Connecticut will replace 43 diesel buses using settlement funds from Volkswagen
Forty-three diesel school buses across Connecticut are being replaced with new electric buses, funded by $12.7 million the state received from a legal settlement with Volkswagen Corp. following an emissions cheating scandal.
The new buses will operate in Middletown, New Britain, Hamden, Stamford, Bethel, Ansonia and Griswold. The purchases represent an “unprecedented level of electric vehicle school bus investment” for the state, according to the Department of Energy and Environmental Protection.
“The innovative projects we’re announcing today are a tremendous investment in ensuring a healthier environment especially for our children," Democratic Gov. Ned Lamont said in a statement. “Everyday thousands of children ride school buses throughout Connecticut. Diesel-powered school buses are a source of fine particulate matter and other harmful emissions that can impact developing lungs.”
Additionally, $3.1 million of the $12.7 million from the Volkswagen settlement will be spent on replacing a 1973 diesel-powered crane with an electric one at the port of New Haven. DEEP said the new electrified crane is among the first of its kind on the East Coast.

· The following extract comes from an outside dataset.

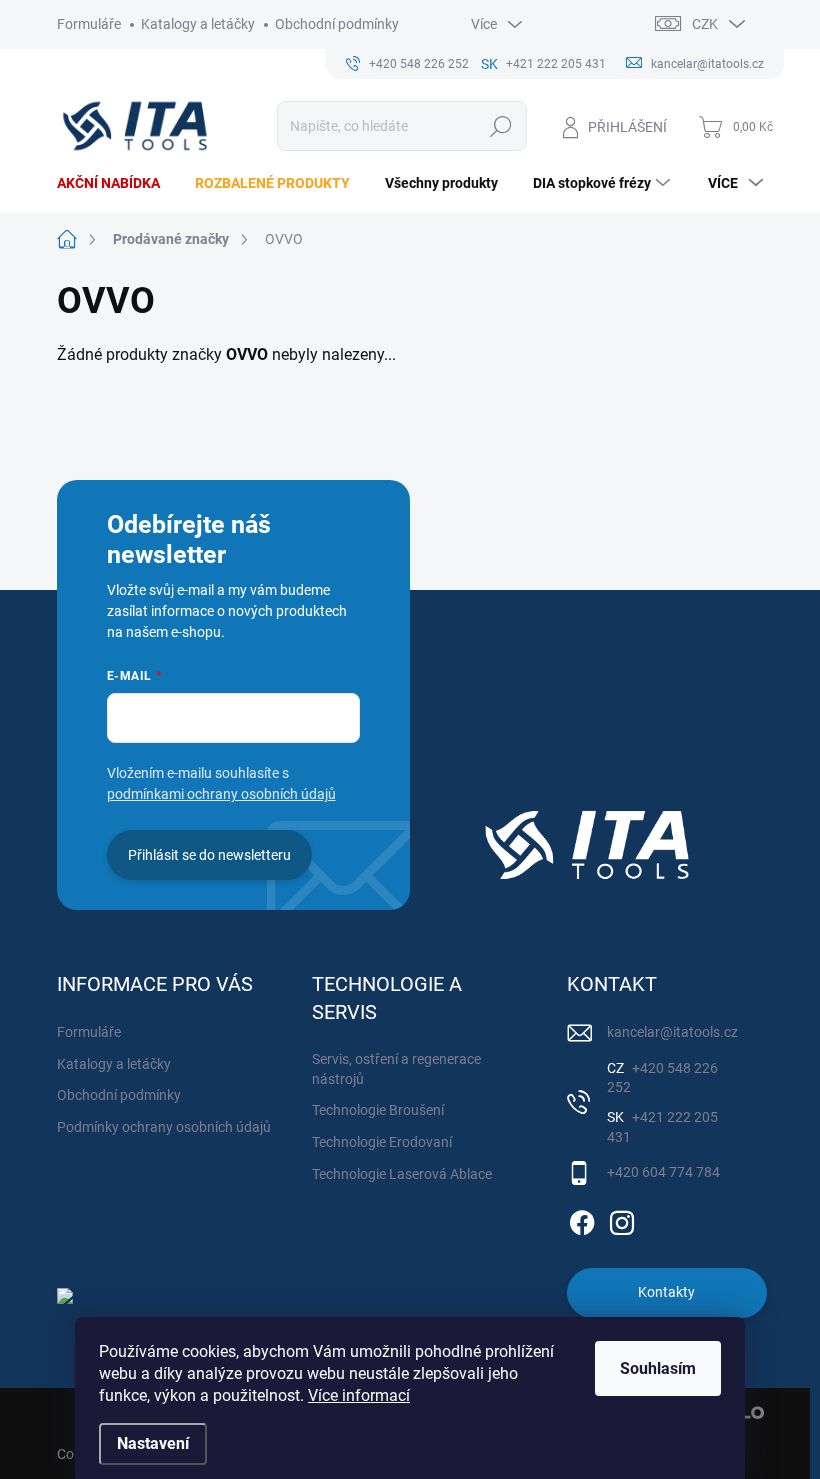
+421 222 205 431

In 2015, German automaker Volkswagen admitted it had deliberately installed software designed to cheat emissions tests in nearly 590,000 diesel vehicles sold nationwide, including 12,000 sold in Connecticut. Connecticut was awarded more than $55.7 million over 10 years as part of a federal civil enforcement case. The money is supposed to be used to offset excess nitrogen oxide pollution emitted by these vehicles.
Funding for the buses and the crane stem from the third round of grants. They're matched with additional investment from the recipients. DEEP received 28 applications from both non-government and government entities for this latest round of funding which state officials said is an indication of the growing demand for EV school buses in Connecticut.